If that's the difference between the two lines, then I get it. But then is there anything more to read into the difference between the two lines with regards to "regression to the mean?" For example, is there a good intuitive way to explain why using the squared residuals (instead of the Euclidean distance) gives a line which is shallower in slope in this case?

Best Answer

That image was taken from Karl Pearson's 1901 article "On Lines and Planes of Closest Fit to Systems of Points in Space" (p 566) which is the paper that introduced the concept of principal component analysis.

The introduction of the paper implies that regression is applicable to the case where the independent variables are exactly known. In this paper, Pearson is exploring the case of finding a line of best fit when the independent variables are corrupted by some error.
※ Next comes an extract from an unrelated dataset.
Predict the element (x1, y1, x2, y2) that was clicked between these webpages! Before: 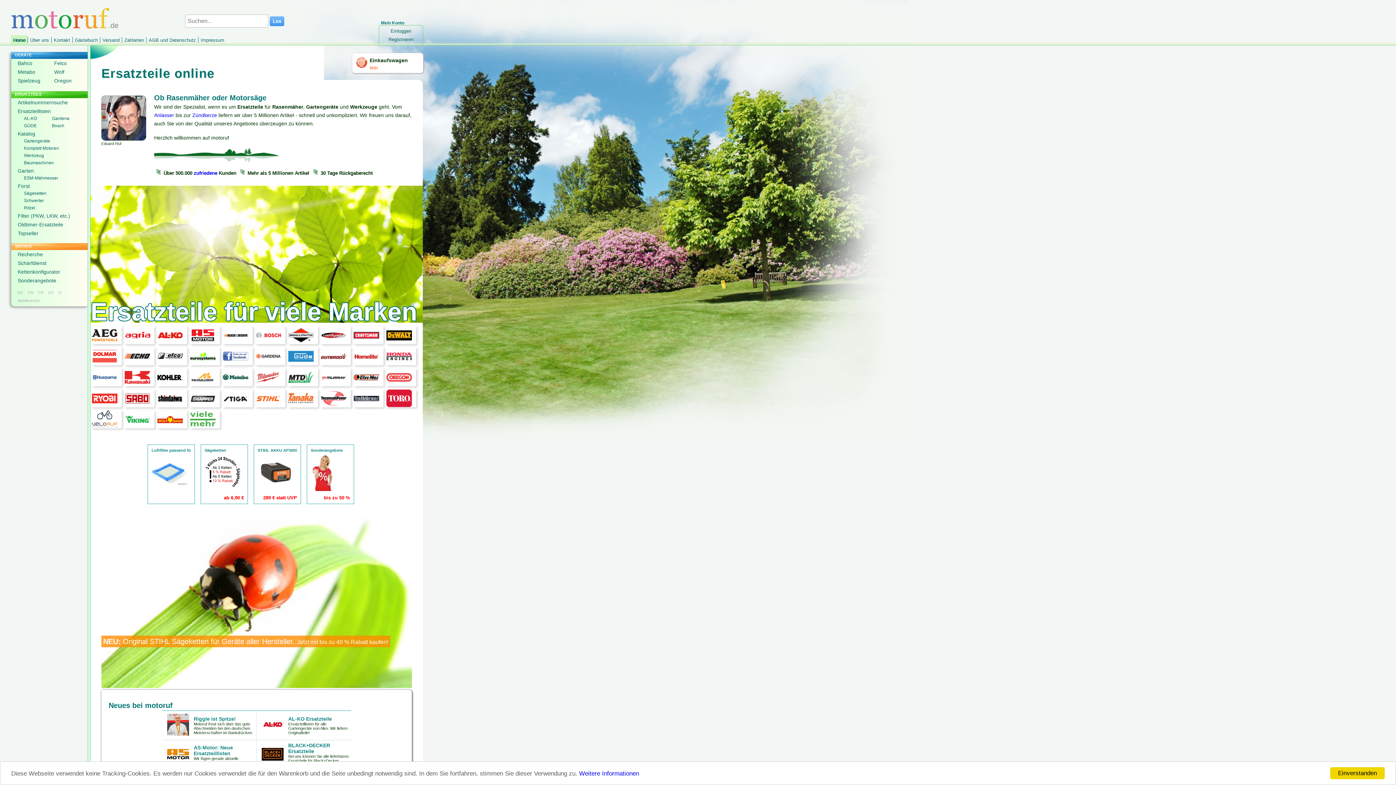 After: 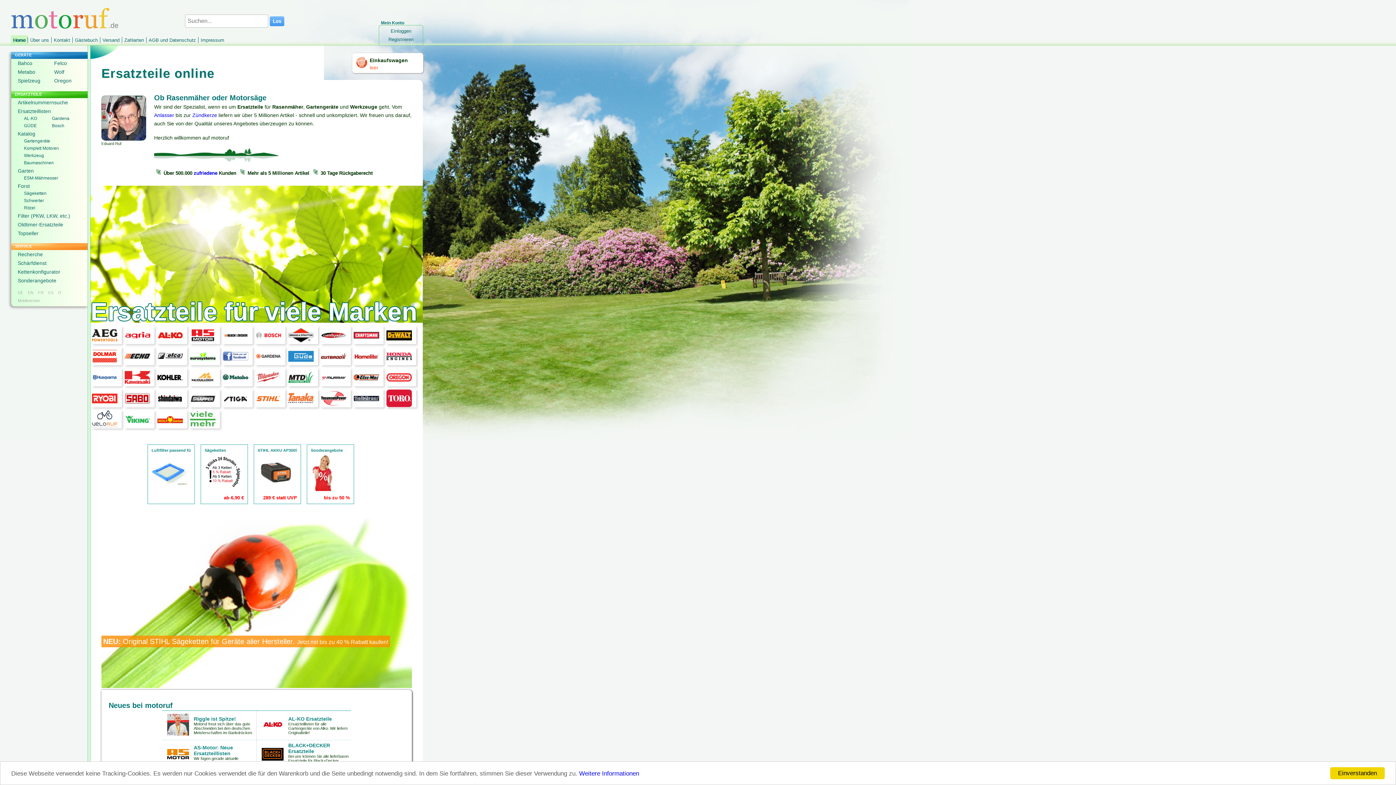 Action: bbox: (10, 25, 120, 31)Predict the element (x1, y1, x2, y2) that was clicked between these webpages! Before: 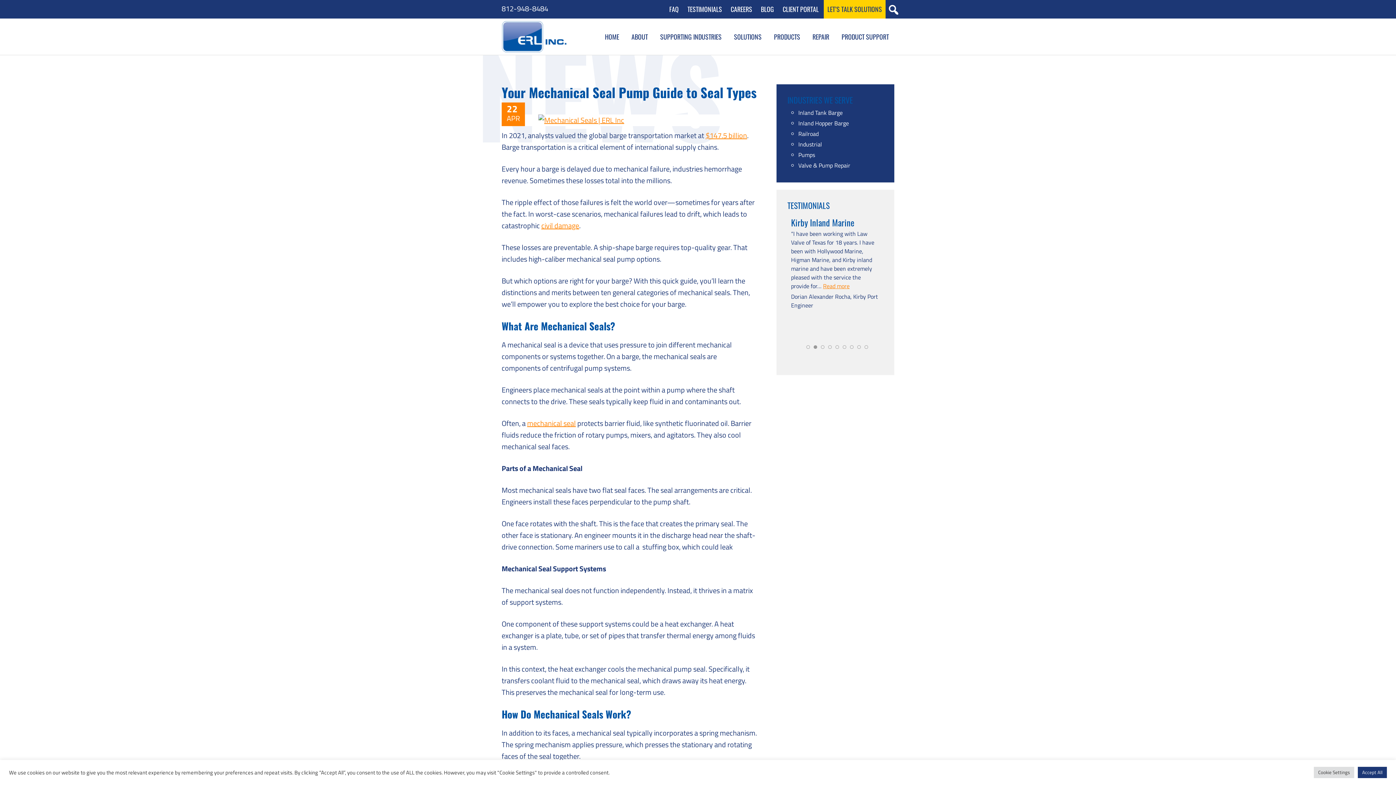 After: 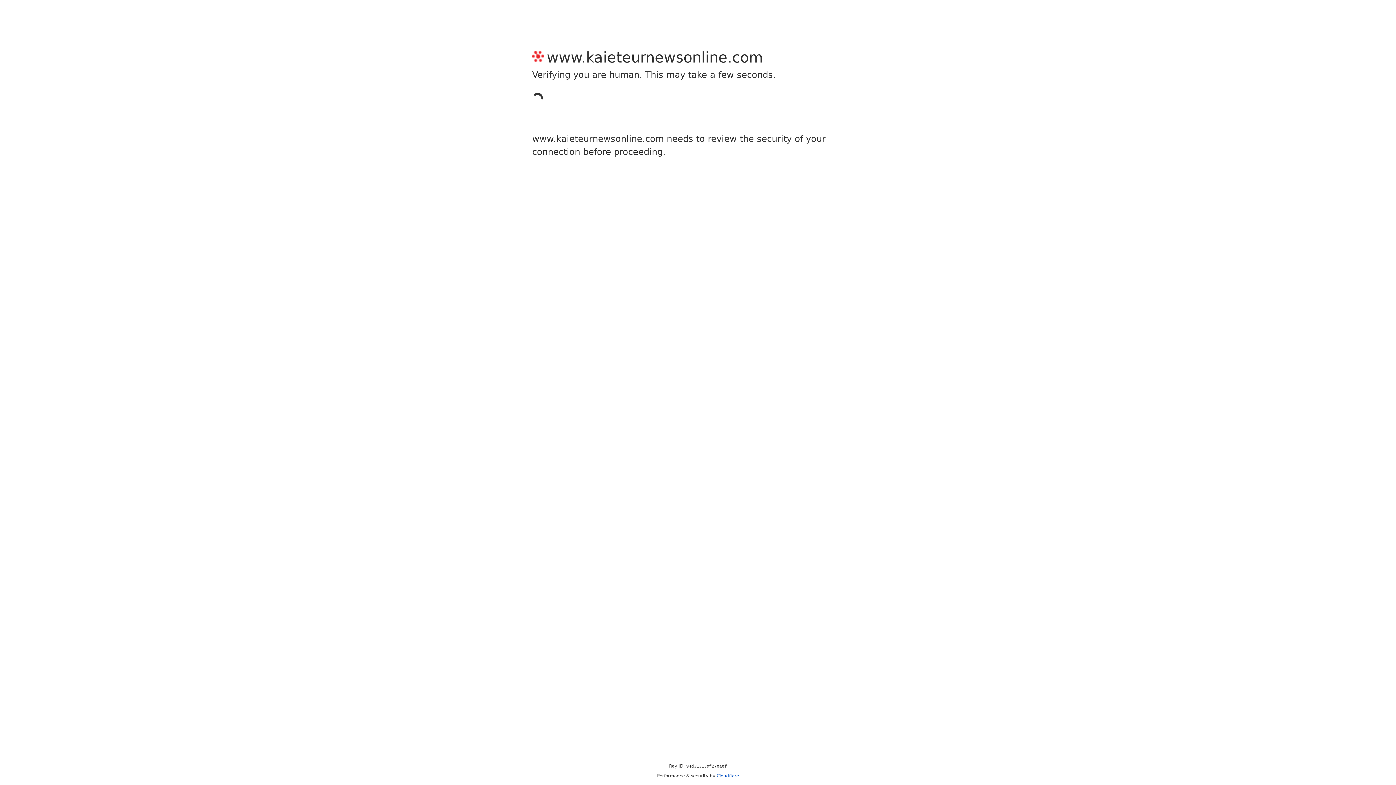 Action: label: civil damage bbox: (541, 220, 579, 231)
He goes on to define the best-fit line as follows:

The best-fitting straight line for the system of points coincides in direction with the major axis of the correlation ellipse... . Physically the axes of the correlation-type ellipse are the directions of independent or uncorrelated variation. Hence the line of best fit is a direction of uncorrelated variation.

So the line of best fit in the figure corresponds to the direction of maximum uncorrelated variation, which is not necessarily the same as the regression line. You are correct: it is the line which minimizes the sum of the squares of the perpendicular distance between each point and the line.

I think the figure is just intended for visualization of this point. There may be no numerical reason that the regression line has a smaller slope than the best-fit line for this case. Section 7 of Pearson's paper gives some numerical examples which may be useful to you.